Problem set
a) In the news article on the Homeland Security outreach to Michigan's Arab Americans and Muslims, which organization filed the lawsuit that Nazih Hassan joined?
b) Carry on the news article about the Homeland Security outreach to Michigan's Arab Americans and Muslims from the point where it stops.

____ Excerpted text

US Tries to Reassure
Local Muslims
By Niraj Warikoo
Daniel
Sutherland
|
As the Bush administration
defends its domestic surveillance measures, it also is reaching
out to Michigan’s Arab Americans and Muslims, some
of whom complain they are being illegally targeted in the
war on terror.
Daniel Sutherland, head of civil rights in the US Department
of Homeland Security, is expected to visit Dearborn to begin
two days of meetings with Arab American and Muslim leaders.
Sutherland said although he’s not here to specifically
defend the administration’s intelligence-gathering,
he wants to reassure his hosts that the government, far
from threatening their civil rights, is protecting them.
Some, however, are wary.
“They’re trying to defend the indefensible by
going on the offensive,” said Nazih Hassan of Ann
Arbor. “This public relations campaign does nothing
to change the fact that this program is illegal.”
Hassan is one of several Arab Americans in a lawsuit filed
by the American Civil Liberties Union in federal court in
Detroit to stop the program.
Plaintiffs expressed worries that their conversations have
been spied on, but have no proof. Hassan, for instance,
said he regularly converses with Muslims abroad and thinks
that may have made him a target of the program.

________
____ Dataset content

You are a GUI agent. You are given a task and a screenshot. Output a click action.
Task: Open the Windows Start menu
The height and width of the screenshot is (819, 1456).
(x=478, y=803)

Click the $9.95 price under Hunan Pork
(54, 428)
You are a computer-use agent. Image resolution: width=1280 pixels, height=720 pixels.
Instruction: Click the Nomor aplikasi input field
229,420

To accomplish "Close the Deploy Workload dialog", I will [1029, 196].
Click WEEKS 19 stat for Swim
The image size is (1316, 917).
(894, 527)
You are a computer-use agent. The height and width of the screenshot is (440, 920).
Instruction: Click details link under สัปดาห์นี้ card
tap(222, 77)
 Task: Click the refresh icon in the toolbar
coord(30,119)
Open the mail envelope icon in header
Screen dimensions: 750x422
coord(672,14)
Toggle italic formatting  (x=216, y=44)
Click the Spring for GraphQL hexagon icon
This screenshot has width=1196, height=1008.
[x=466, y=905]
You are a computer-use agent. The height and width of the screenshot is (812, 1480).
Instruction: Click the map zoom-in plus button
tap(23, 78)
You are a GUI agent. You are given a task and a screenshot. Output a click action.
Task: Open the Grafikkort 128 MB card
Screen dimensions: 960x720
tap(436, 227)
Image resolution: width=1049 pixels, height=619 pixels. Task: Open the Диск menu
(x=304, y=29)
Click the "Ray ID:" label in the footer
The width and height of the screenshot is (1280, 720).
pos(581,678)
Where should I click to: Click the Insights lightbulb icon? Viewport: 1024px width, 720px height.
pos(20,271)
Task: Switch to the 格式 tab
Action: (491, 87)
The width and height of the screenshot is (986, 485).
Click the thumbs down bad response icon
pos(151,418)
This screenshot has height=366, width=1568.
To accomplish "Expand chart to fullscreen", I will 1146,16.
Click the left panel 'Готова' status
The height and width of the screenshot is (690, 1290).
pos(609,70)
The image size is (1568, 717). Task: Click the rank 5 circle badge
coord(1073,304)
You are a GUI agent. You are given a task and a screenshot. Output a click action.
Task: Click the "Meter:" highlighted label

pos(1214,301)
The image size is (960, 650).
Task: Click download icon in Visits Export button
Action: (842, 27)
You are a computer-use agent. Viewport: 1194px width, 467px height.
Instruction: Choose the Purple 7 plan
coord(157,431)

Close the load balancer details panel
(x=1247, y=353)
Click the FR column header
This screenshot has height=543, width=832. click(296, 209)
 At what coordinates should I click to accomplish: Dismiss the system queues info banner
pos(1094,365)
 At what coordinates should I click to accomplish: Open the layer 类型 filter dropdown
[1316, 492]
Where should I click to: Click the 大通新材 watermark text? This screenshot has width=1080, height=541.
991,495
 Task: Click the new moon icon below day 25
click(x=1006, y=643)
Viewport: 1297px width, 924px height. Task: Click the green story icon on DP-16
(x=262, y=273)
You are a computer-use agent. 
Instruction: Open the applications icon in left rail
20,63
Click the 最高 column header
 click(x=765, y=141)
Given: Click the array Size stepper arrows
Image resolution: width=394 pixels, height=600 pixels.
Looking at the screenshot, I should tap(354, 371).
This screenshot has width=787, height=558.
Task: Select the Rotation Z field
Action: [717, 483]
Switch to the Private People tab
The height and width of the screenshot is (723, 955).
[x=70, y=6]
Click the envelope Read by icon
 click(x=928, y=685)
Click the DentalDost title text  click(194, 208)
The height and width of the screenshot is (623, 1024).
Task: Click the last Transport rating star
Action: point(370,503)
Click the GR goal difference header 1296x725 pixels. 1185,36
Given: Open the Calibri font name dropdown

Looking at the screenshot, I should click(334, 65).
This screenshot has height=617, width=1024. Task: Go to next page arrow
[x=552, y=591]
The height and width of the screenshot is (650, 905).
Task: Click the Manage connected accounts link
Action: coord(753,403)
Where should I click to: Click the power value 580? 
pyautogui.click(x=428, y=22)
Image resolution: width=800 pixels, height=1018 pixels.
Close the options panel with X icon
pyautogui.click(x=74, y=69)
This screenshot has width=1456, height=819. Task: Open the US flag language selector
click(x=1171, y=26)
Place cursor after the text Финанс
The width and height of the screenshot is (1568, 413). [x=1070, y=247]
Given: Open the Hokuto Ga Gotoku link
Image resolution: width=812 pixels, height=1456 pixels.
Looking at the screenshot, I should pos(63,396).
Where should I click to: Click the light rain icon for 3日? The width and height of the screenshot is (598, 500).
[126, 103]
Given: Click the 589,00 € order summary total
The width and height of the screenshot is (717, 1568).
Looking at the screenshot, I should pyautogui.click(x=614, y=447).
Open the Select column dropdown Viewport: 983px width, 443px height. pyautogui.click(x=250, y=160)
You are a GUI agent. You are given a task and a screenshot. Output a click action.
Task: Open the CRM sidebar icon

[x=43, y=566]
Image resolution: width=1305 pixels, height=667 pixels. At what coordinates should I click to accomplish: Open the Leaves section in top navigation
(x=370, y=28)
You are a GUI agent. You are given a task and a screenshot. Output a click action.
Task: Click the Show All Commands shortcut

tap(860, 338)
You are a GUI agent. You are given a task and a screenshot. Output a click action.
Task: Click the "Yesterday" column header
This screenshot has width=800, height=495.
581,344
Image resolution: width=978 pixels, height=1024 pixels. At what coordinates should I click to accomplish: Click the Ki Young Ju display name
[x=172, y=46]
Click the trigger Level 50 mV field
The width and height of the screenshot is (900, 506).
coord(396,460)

________

Task results
a) The American Civil Liberties Union.

b)
Under the program, first reported by the New York Times
last month, the National Security Agency eavesdropped on
US residents following the Sept. 11, 2001, attacks without
getting court approval.
President George W. Bush has defended the program as legal
and necessary.
On Monday, the former NSA head, Gen. Michael Hayden -- now
deputy director of national intelligence -- said the program
“is not a drift net over Dearborn” or other
cities with substantial Muslim populations.
In a National Press Club speech in Washington, DC, Hayden
said the program “is targeted and focused.... This
is hot pursuit of communications entering or leaving America
involving someone we believe is associated with Al Qaeda.”
On (last) Wednesday, Bush visited NSA workers to voice his
support of the surveillance program in advance of Senate
hearings. Arab-American leaders in Michigan say they plan
to raise the issue of surveillance with Sutherland. Sutherland
said that should lead to an interesting discussion.
The Department of Homeland Security has contracted with
a public relations firm, in part to tout the department’s
efforts to reach out to Arab-American and Muslim communities.
On Tuesday, Sutherland said he plans to visit Dearborn every
two months to meet with Arab-American leaders.
“We’re trying to work hard to figure out ways
to make the country secure, but to do it in ways that protect
our freedoms,” he said. “We think that those
two concepts don’t have to be in competition.”
Sutherland is to meet t with 10 Arab-American leaders at
a private, informal luncheon. On Friday he is to sit in
on a meeting of the Bridges program, which was created in
Detroit after the 9/11 attacks to improve cooperation between
Middle Eastern communities and federal law enforcement.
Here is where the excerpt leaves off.